GIVEN INFORMATION —
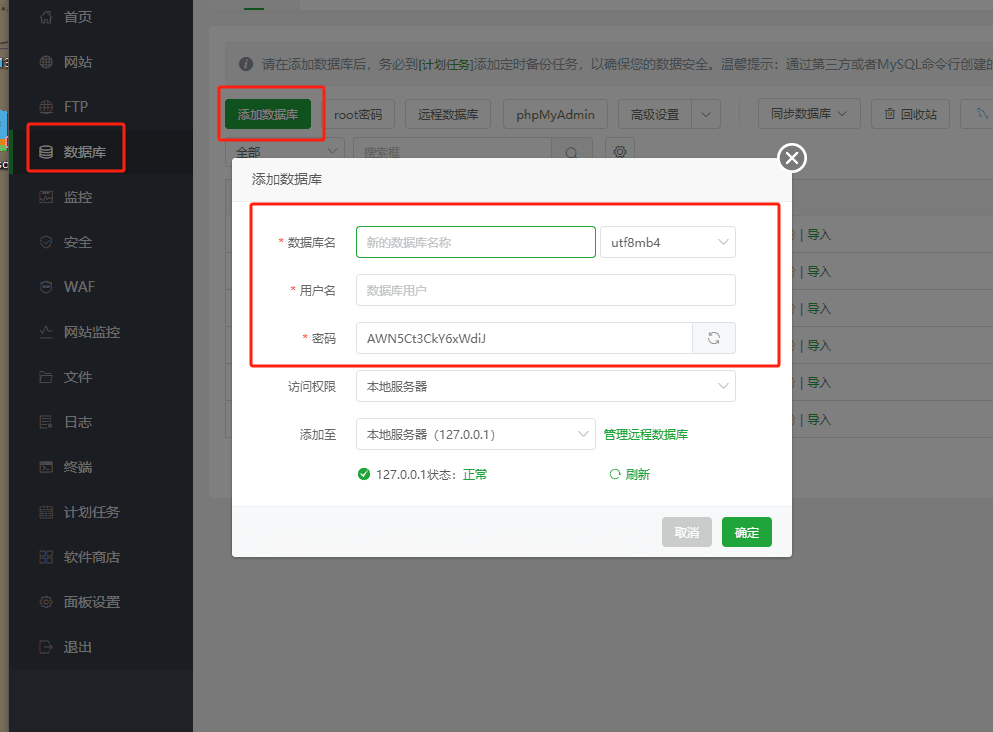Screen dimensions: 993x732
Task: Click the 确定 confirm button
Action: coord(746,532)
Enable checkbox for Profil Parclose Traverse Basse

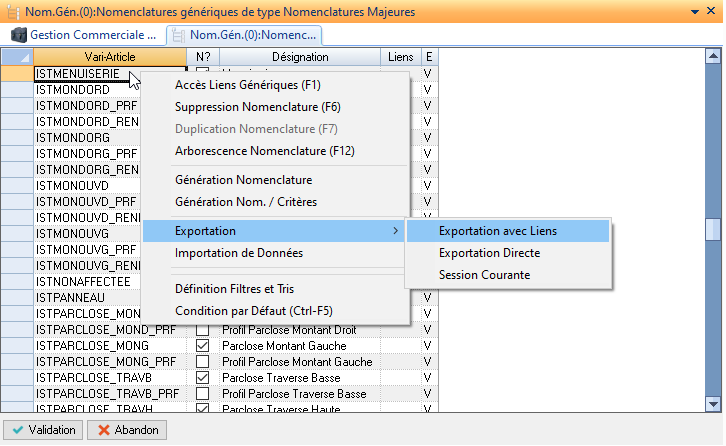(203, 394)
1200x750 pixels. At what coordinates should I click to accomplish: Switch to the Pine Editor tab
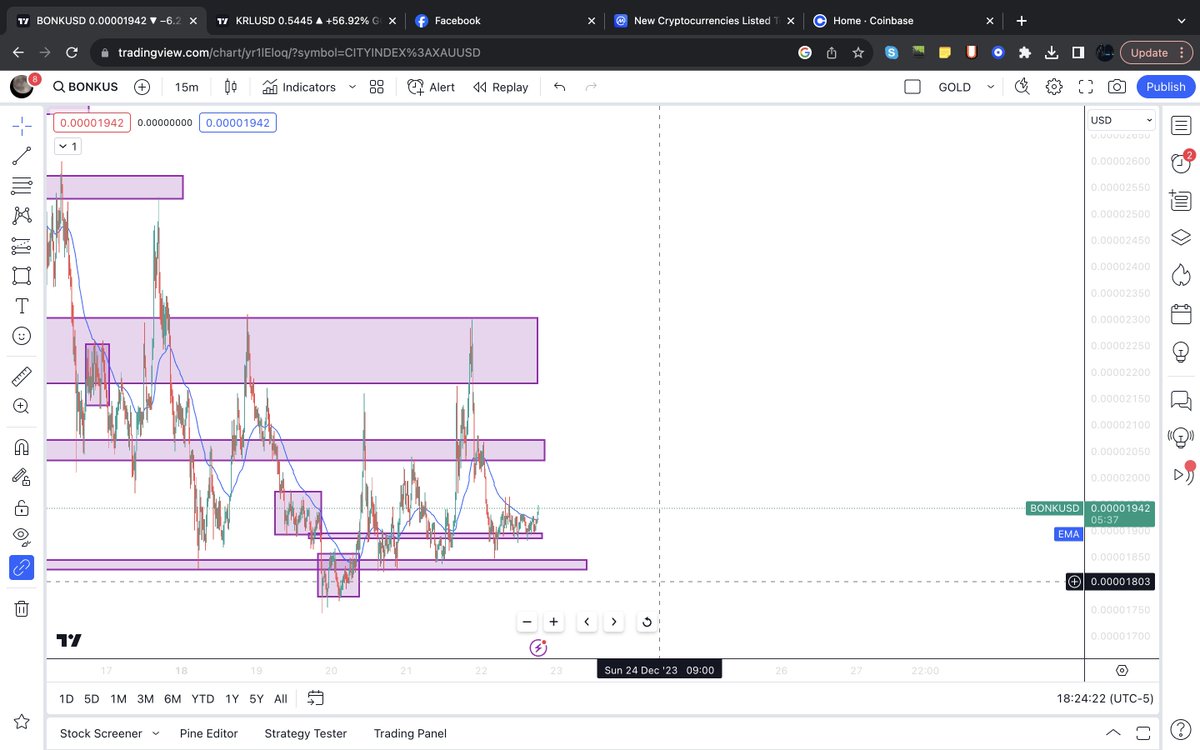(208, 733)
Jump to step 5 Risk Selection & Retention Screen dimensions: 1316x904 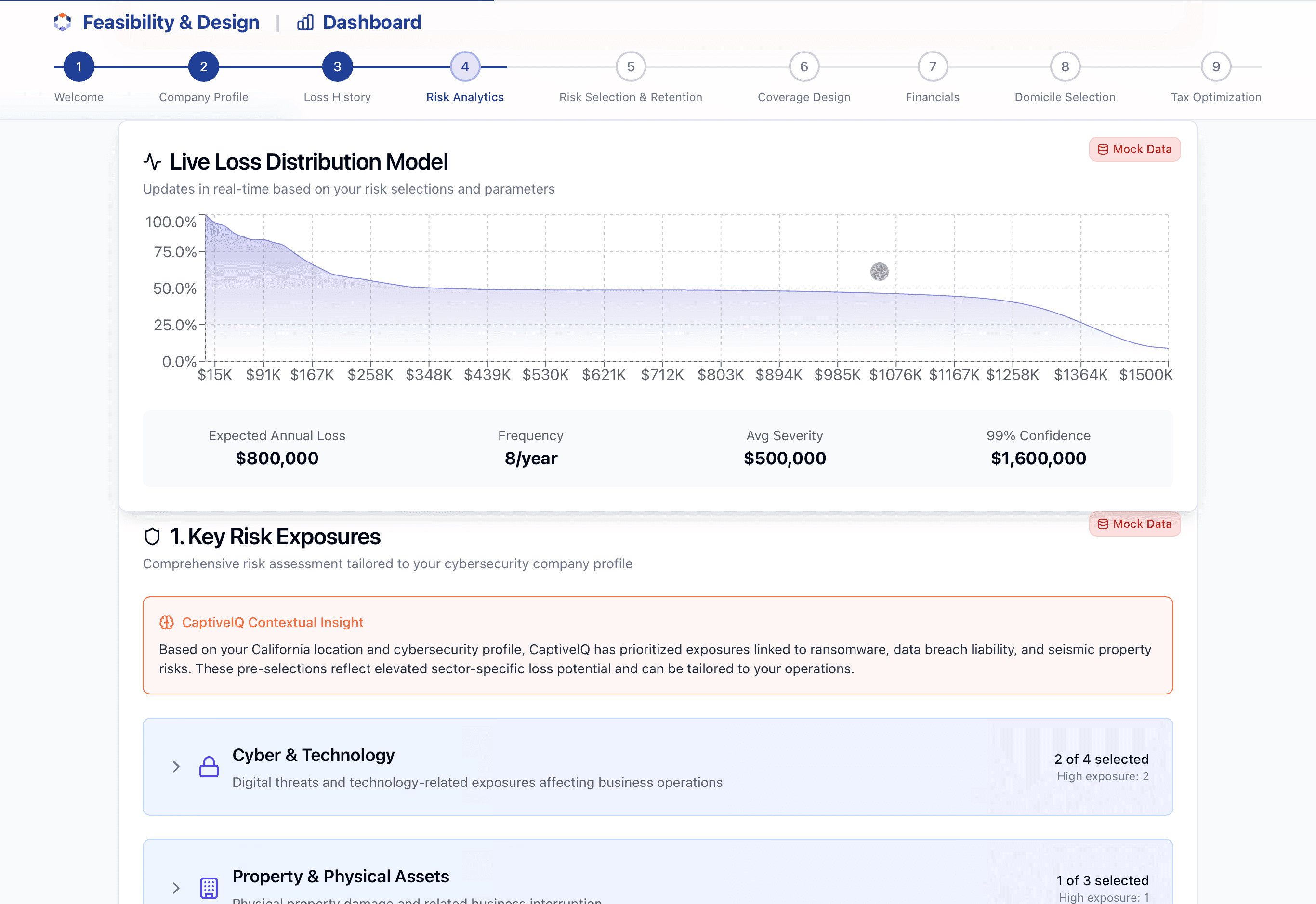coord(631,67)
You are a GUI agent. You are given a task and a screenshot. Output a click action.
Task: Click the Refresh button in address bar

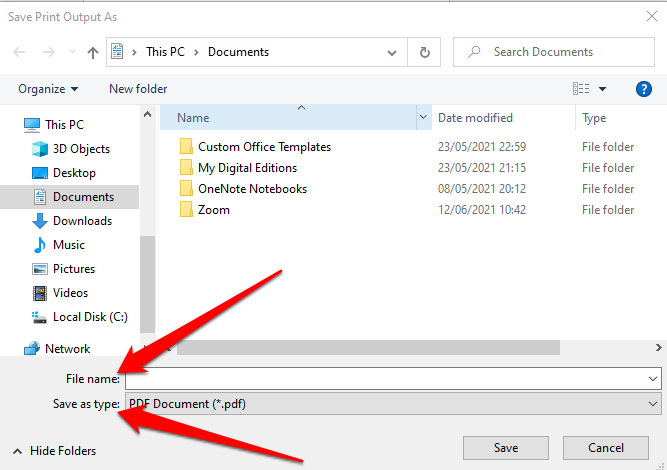[x=425, y=52]
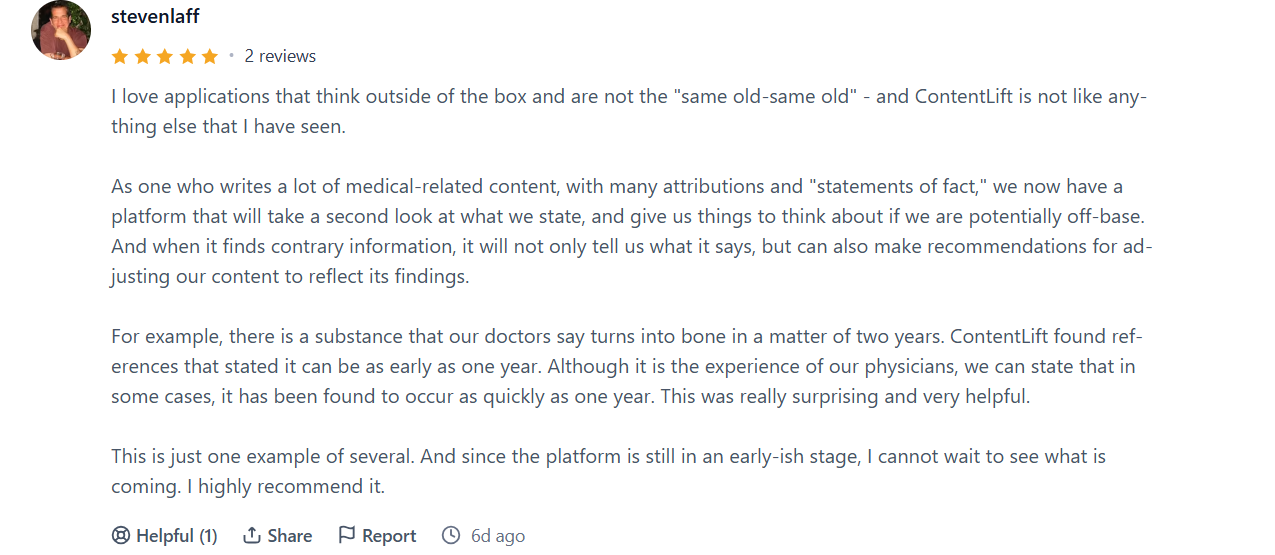This screenshot has width=1275, height=555.
Task: Click the first rating star
Action: tap(120, 57)
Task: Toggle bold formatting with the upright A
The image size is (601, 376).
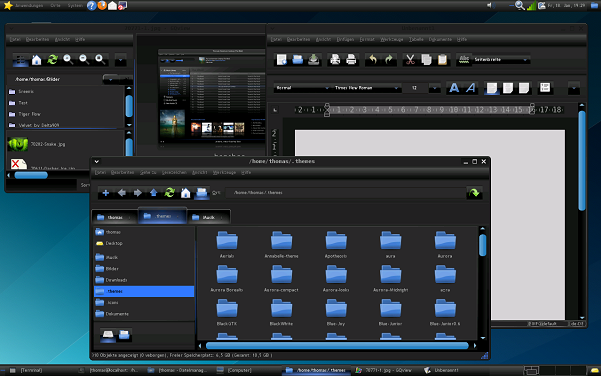Action: [454, 88]
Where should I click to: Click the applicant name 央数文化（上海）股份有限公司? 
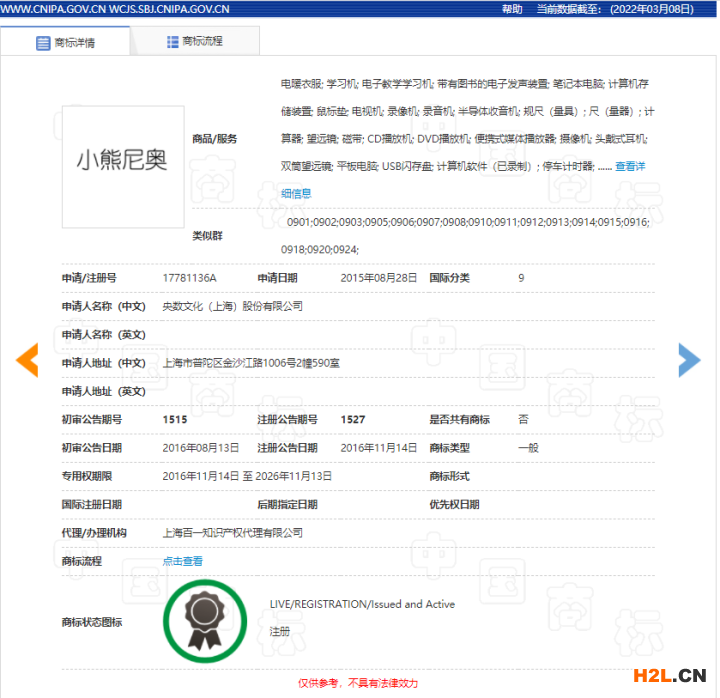[x=232, y=306]
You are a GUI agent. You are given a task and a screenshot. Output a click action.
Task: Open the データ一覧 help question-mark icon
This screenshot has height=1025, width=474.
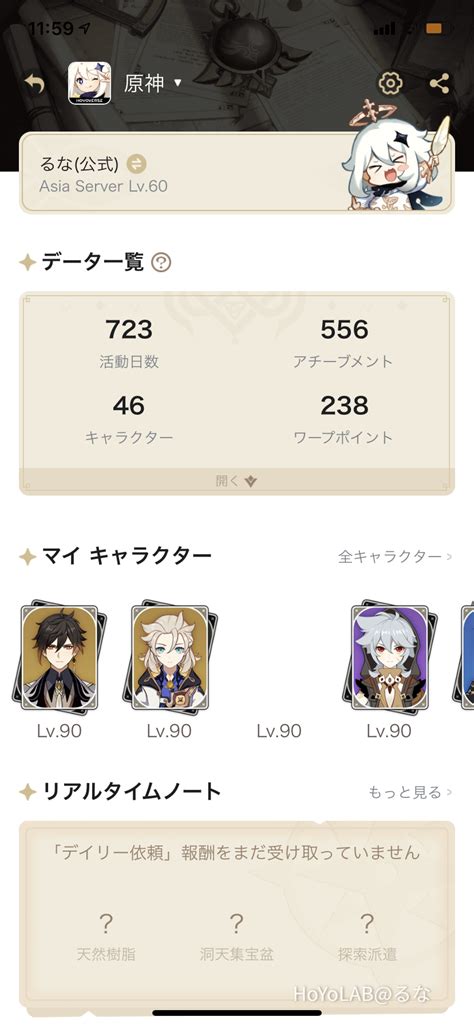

PROBLEM DESCRIPTION —
Find every line in the data above that contains the word "button", and copy each of those lines in full.

SOLUTION FOR THIS TASK —
Task: Click the 确定 confirm button
Task: Click the Refresh button in address bar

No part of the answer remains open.